__WORK ORDER__
Output exactly, please, the lines of the records below from the one containing "Given: Switch to the Рецензирование tab" through the final line.

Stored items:
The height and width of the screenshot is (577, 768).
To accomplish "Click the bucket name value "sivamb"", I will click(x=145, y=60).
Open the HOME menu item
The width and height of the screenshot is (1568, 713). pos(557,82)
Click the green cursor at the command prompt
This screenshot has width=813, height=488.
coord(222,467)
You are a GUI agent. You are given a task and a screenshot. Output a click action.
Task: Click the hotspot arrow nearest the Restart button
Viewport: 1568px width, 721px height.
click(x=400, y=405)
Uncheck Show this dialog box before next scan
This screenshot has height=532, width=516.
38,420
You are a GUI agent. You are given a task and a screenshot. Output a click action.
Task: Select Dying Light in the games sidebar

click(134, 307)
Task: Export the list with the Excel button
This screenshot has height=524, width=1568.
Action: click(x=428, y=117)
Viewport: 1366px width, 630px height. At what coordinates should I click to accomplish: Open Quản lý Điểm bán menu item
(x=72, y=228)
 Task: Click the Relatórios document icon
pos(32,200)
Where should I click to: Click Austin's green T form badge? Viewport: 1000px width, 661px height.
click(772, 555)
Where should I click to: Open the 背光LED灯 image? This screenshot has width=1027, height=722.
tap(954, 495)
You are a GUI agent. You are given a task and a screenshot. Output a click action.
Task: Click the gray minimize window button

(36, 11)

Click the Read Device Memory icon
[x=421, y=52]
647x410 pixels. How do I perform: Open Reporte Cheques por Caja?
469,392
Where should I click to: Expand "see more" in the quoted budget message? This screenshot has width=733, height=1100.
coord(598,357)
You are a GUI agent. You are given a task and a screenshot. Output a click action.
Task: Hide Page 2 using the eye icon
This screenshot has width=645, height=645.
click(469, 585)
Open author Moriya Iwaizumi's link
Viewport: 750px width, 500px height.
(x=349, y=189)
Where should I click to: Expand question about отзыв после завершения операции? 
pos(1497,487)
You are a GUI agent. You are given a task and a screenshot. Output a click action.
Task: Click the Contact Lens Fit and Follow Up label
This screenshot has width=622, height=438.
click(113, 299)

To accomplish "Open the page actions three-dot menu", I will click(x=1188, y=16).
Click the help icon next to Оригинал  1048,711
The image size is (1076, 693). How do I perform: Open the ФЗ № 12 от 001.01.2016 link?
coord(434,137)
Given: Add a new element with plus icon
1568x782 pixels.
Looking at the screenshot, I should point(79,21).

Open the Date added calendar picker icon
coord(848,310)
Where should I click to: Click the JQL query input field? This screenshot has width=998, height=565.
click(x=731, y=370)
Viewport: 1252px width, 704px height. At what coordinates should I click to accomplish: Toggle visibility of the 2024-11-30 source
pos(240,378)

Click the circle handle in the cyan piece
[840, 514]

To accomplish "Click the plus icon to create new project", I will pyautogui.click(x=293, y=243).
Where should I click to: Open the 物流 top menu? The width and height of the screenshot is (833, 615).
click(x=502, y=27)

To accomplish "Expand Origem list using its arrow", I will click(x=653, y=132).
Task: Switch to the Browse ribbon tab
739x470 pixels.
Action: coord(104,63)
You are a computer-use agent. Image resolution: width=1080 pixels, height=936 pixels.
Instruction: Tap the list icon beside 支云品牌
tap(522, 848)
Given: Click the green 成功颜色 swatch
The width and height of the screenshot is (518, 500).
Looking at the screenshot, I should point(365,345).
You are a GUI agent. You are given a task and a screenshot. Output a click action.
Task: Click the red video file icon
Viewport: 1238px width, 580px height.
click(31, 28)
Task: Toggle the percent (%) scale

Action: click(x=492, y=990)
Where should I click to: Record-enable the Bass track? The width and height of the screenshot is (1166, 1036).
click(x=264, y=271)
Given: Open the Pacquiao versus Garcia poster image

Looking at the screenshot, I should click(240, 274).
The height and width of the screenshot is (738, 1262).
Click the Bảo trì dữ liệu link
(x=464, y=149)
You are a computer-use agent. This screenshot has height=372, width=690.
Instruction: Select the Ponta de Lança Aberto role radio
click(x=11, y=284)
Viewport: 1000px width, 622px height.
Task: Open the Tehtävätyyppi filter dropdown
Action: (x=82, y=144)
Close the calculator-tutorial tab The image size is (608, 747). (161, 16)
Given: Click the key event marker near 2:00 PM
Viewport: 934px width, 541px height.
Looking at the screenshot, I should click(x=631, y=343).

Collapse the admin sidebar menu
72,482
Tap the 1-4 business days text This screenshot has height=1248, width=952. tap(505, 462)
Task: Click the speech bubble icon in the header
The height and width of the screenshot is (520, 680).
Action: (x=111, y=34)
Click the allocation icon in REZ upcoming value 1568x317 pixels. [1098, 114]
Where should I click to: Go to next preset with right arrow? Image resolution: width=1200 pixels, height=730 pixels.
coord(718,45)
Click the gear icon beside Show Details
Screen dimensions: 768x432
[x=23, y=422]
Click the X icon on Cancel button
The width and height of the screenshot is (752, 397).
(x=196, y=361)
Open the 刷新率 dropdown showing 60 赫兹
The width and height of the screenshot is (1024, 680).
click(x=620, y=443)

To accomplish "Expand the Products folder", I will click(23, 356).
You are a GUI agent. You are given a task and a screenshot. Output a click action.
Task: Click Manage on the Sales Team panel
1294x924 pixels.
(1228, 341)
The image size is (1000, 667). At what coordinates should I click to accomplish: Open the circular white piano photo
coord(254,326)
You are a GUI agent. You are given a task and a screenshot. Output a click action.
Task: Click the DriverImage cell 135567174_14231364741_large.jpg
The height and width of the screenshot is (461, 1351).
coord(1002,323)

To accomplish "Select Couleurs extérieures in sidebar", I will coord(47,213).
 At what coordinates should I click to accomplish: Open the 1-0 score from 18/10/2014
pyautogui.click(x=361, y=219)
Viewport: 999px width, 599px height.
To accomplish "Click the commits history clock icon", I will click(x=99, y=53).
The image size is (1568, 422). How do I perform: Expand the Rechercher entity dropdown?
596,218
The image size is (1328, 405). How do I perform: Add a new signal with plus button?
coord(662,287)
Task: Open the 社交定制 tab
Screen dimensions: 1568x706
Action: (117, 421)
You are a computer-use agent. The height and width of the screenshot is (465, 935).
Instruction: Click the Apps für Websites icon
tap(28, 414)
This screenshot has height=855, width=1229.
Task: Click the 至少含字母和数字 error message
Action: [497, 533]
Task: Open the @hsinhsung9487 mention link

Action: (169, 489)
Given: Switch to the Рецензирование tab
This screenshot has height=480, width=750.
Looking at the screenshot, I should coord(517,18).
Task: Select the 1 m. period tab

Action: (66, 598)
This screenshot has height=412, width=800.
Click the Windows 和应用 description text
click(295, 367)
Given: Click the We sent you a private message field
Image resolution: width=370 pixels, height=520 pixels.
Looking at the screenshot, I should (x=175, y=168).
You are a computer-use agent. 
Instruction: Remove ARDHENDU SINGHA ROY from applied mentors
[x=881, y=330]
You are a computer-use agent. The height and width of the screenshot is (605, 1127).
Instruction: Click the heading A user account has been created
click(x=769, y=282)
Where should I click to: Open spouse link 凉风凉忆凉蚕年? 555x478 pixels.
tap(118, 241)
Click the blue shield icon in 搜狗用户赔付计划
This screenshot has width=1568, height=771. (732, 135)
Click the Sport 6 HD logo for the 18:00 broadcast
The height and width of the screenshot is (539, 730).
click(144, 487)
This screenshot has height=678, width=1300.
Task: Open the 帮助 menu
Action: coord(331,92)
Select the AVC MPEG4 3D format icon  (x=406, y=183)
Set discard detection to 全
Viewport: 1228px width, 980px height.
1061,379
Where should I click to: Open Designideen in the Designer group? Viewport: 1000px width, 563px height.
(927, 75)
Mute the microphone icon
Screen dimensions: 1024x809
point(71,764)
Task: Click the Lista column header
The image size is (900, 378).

__EXERCISE ANSWER__
Given: Switch to the Рецензирование tab
This screenshot has height=480, width=750.
Looking at the screenshot, I should coord(517,18).
Task: Select the 1 m. period tab

Action: (66, 598)
This screenshot has height=412, width=800.
Click the Windows 和应用 description text
click(295, 367)
Given: Click the We sent you a private message field
Image resolution: width=370 pixels, height=520 pixels.
Looking at the screenshot, I should (x=175, y=168).
You are a computer-use agent. 
Instruction: Remove ARDHENDU SINGHA ROY from applied mentors
[x=881, y=330]
You are a computer-use agent. The height and width of the screenshot is (605, 1127).
Instruction: Click the heading A user account has been created
click(x=769, y=282)
Where should I click to: Open spouse link 凉风凉忆凉蚕年? 555x478 pixels.
tap(118, 241)
Click the blue shield icon in 搜狗用户赔付计划
This screenshot has width=1568, height=771. (732, 135)
Click the Sport 6 HD logo for the 18:00 broadcast
The height and width of the screenshot is (539, 730).
click(144, 487)
This screenshot has height=678, width=1300.
Task: Open the 帮助 menu
Action: coord(331,92)
Select the AVC MPEG4 3D format icon  (x=406, y=183)
Set discard detection to 全
Viewport: 1228px width, 980px height.
1061,379
Where should I click to: Open Designideen in the Designer group? Viewport: 1000px width, 563px height.
(927, 75)
Mute the microphone icon
Screen dimensions: 1024x809
point(71,764)
Task: Click the Lista column header
The image size is (900, 378).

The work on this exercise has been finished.